Riprendere a vivere dopo una malattia grave non è guarire, ma rinascere. Si esce dal ventre del dolore e della paura, nuovi, piccoli, indifesi, sconosciuti a noi stessi. Ecco allora le sorprese impreviste. Le scoperte incredibili fornite da cose che conoscevamo bene ma che ora ci appaiono diverse, misteriose, gradevoli. Dopo il passaggio della mandria, calata la polvere, cominceremo a guardare a fondo. Non osserveremo più i colori delle foglie dipinte dall’autunno. Inizieremo a scrutare sotto, dove si nasconde la speranza. Sotto le foglie pulsa la vita minima: gli insetti microscopici, l’humus che dà vita al bosco. Chi ha passato un momento difficile, o più di uno, ora guarda lì. Sa che da quel sottosuolo tirerà fuori la forza per continuare. Quando il mondo ci crolla addosso e tutto sembra perduto, esce la speranza nascosta in ciò che vedevamo ma non conoscevamo. Avere intorno il mondo non significa conoscerlo. Per fiorire tra le rocce serve quel tipo di humus. Lo si cerca, e lo si scopre, dopo una prova ardua, un sentirsi minacciati, ai ferri corti con la vita. E utile non dimenticare, in quei frangenti, ciò che abbiamo imparato da piccoli. L’ infanzia apre sentieri, chiarisce il futuro, inventa sogni all’adulto. Al bisogno ci verrà in soccorso potando i rami che intralciano il cammino. Sposterà quei sassi che impediscono il fiorire. Il rifiorire dopo gli zoccoli, direi.
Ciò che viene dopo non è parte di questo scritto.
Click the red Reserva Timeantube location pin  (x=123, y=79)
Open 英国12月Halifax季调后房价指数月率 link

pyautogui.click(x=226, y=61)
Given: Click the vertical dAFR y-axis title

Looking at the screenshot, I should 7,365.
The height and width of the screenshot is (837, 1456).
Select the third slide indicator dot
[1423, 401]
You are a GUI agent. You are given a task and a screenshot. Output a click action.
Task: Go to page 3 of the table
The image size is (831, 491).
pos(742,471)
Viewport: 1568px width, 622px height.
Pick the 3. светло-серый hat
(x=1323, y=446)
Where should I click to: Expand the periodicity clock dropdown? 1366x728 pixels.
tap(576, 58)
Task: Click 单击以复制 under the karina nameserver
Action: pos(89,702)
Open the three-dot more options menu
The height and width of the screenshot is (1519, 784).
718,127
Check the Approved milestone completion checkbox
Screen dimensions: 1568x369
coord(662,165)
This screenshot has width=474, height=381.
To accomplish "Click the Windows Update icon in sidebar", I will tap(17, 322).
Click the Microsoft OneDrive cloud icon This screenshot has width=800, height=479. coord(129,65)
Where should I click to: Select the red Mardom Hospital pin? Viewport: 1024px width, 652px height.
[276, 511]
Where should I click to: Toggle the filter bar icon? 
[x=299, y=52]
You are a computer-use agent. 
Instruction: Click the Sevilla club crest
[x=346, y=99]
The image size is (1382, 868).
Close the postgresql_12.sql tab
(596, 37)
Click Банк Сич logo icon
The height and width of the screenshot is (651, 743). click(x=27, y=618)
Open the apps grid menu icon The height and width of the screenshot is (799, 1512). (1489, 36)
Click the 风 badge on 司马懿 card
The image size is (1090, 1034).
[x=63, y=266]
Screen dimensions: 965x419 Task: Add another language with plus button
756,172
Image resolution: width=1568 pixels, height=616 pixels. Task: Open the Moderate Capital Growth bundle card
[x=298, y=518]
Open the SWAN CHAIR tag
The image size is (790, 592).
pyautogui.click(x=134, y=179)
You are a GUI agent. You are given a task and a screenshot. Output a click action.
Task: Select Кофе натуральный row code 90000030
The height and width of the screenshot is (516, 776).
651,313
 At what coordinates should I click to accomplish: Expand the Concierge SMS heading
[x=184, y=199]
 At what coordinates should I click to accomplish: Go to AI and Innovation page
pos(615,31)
Ho recuperato salute e voglia di vivere a forza di fatiche. Fare movimento, camminare, salire sentieri significa varcare la porta di una farmacia senza tetto. Medicina a cielo aperto, cure al ritmo delle stagioni. Piano piano, senza forzare, usando la calma e la saggezza del malato tornato alla vita. Noteremo con stupore l’affetto che ci riservano quei particolari un tempo trascurati. Per chi abita in citta e non ha la natura sottomano e più difficile. Boschi, montagne, laghi e torrenti sono distanti, ma li può pensare, immaginare, percorrere con la fantasia. Sapere che un giorno potrà vederli da vicino gli sarà di conforto. Tutto serve e aiuta nella difficile ripresa dei ritmi calpestati. Anche nelle citta galoppano mandrie di bisonti a frantumare umani.

Vivere e una malattia continua, seguita dalla sua ombra: la convalescenza. Siamo malati e convalescenti allo stesso tempo e in egual misura. Fino all’ultimo respiro. Tutto quello che facciamo non serve ad altro che ad attenuare il pensiero della morte che ci sovrasta. Nel frattempo, come disse un vecchio rabbino, beviamoci qualche buon bicchiere, senza arrovellarci di continuo. Intendeva dire di non perdere le buone occasioni, ma di sfruttarle. Non è semplice. Ma rimanendo fermi ci facciamo ancora più male, diventiamo bisonti di noi stessi, ci auto-pestiamo. Nei percorsi di ripresa, quando il fragore degli zoccoli si fa lontano ma la polvere e ancora nell’aria, aiuta molto leggere, avere dei passatempi, impegnare la testa, costringerla in altri pensieri. Di momenti difficili ne ho avuti parecchi. La lettura mi ha tirato fuori dai pantani. Oserei dire che mi ha salvato la pelle. Leggere aiuta sempre. In seguito e arrivata in soccorso la scrittura. Antonin Artaud disse: «Nessuno ha mai scritto, dipinto, scolpito, modellato, costruito o inventato, se non per uscire di fatto dall’inferno». Scrittore geniale, mori in manicomio come il collega Robert Walser.